So we have one of Friedmann's equation:
$$\rho_c = \frac{3H^2}{8\pi G}$$
Using This website, resources where gathered for specific times in the universe. The resources being the Hubble constant at the specific times (i.e. 3.38By). The critical density was worked out for the specific times using the Hubble constant. The critical density was in Kg/m-3 units and was converted into amu/m-3 units, by timing the value by 6.02214129 × 10^26. I then graphed the values:
I could then conclude from this data that (equation of the line): $$\rho_c = E H^2$$ $$H^2= \frac{\rho_c }{E}$$ Where E = 1081.6, isn't this a much simpler equation to work out the critical density or Hubble constant?
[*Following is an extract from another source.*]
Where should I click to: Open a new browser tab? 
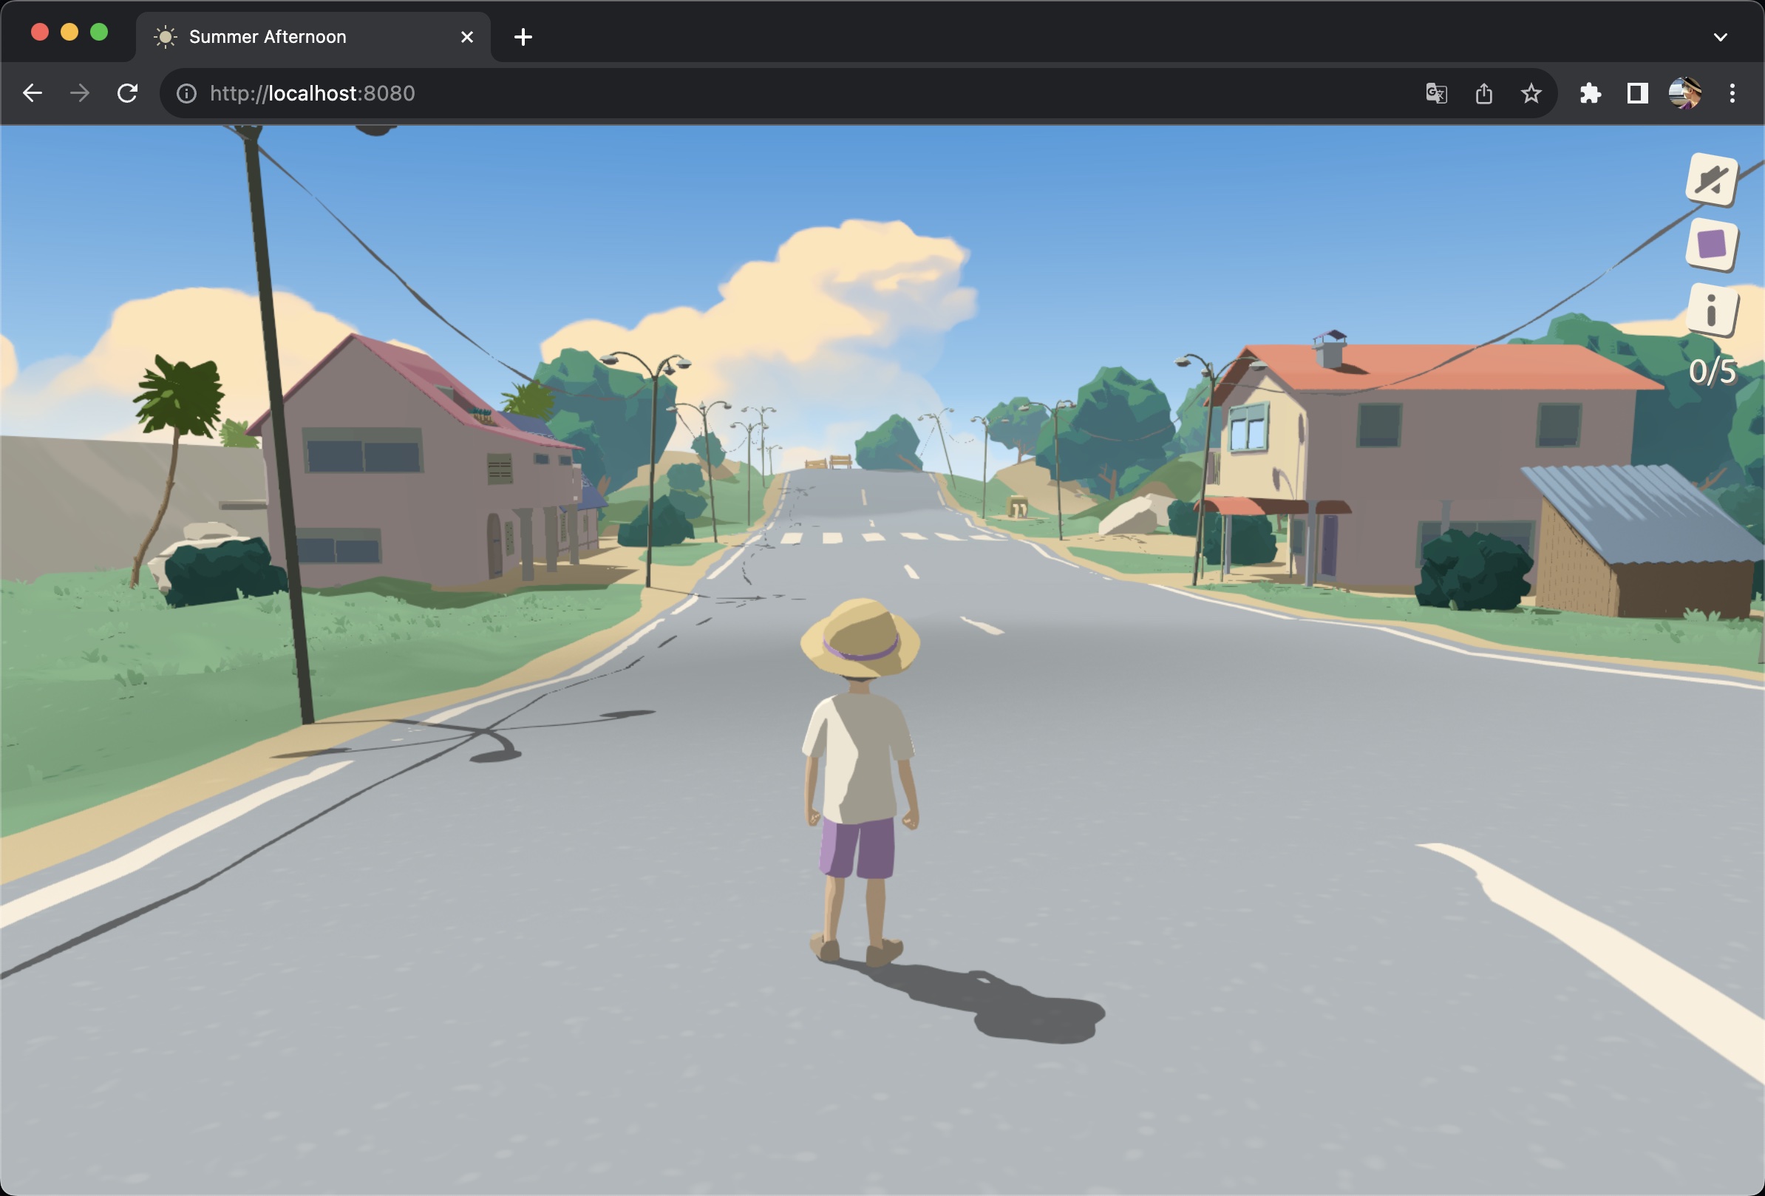click(523, 36)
Not saying one is better than the other, but just an idea. For further investigation i will use the equation to find the Hubble constant at 13.79By where the critical density is 5.2 amu/m-3: $$H^2= \frac{\rho_c }{E}$$ $$H^2= \frac{5.216128}{1081.6}$$ $$H= \sqrt{0.00482}$$ $$H= 0.069445$$ And we convert this from s-1 mpc to km/s mpc, through google, or times by 977.6 (google is better though). The final awnser we get is: H = 67.9km/s mpc. And if we refer to the Planck Mission where they observed the Hubble constant to be within 67.13 and 68.57km/s mpc, which corresponds to the answer we have through the new equation. Does this 'new' equation have any relevance in physics at all?